Exercise: Which of the lines in the records below hold the string "will"? Copy every one of them.

-.-.-

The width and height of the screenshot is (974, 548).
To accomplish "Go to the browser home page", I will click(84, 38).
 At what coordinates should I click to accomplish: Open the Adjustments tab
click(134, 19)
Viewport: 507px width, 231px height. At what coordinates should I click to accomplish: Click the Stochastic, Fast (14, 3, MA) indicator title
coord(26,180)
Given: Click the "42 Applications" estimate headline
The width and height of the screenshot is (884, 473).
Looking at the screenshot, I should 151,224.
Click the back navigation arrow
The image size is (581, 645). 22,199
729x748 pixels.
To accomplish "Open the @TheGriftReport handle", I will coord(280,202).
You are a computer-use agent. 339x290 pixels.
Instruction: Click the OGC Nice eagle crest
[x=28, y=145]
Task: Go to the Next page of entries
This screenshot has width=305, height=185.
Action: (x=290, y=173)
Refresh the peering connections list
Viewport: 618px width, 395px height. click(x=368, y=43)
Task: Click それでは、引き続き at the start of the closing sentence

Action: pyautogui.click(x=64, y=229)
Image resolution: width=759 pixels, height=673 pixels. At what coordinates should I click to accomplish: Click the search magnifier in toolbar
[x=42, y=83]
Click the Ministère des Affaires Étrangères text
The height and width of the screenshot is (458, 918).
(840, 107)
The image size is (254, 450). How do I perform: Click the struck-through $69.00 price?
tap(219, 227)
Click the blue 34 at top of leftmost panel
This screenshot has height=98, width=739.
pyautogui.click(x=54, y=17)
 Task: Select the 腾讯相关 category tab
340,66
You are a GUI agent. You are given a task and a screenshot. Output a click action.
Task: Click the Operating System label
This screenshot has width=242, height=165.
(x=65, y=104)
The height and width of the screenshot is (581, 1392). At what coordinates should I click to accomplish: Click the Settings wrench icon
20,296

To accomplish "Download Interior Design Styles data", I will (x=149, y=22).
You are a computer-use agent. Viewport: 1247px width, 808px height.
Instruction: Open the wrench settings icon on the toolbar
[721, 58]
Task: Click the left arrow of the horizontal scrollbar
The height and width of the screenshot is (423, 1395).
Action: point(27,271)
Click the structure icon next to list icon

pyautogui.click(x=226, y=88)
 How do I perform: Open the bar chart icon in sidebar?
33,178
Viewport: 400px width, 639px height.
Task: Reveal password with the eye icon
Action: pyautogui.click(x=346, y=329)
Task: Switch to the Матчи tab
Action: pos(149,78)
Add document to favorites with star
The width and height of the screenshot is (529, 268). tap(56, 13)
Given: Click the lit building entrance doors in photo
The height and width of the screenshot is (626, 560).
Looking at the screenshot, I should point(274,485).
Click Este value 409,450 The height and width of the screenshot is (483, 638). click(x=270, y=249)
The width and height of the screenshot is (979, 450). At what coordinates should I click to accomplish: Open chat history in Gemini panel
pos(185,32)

-.-.-

Written response:
To accomplish "Go to the browser home page", I will click(84, 38).
To accomplish "Open the @TheGriftReport handle", I will coord(280,202).
To accomplish "Download Interior Design Styles data", I will (x=149, y=22).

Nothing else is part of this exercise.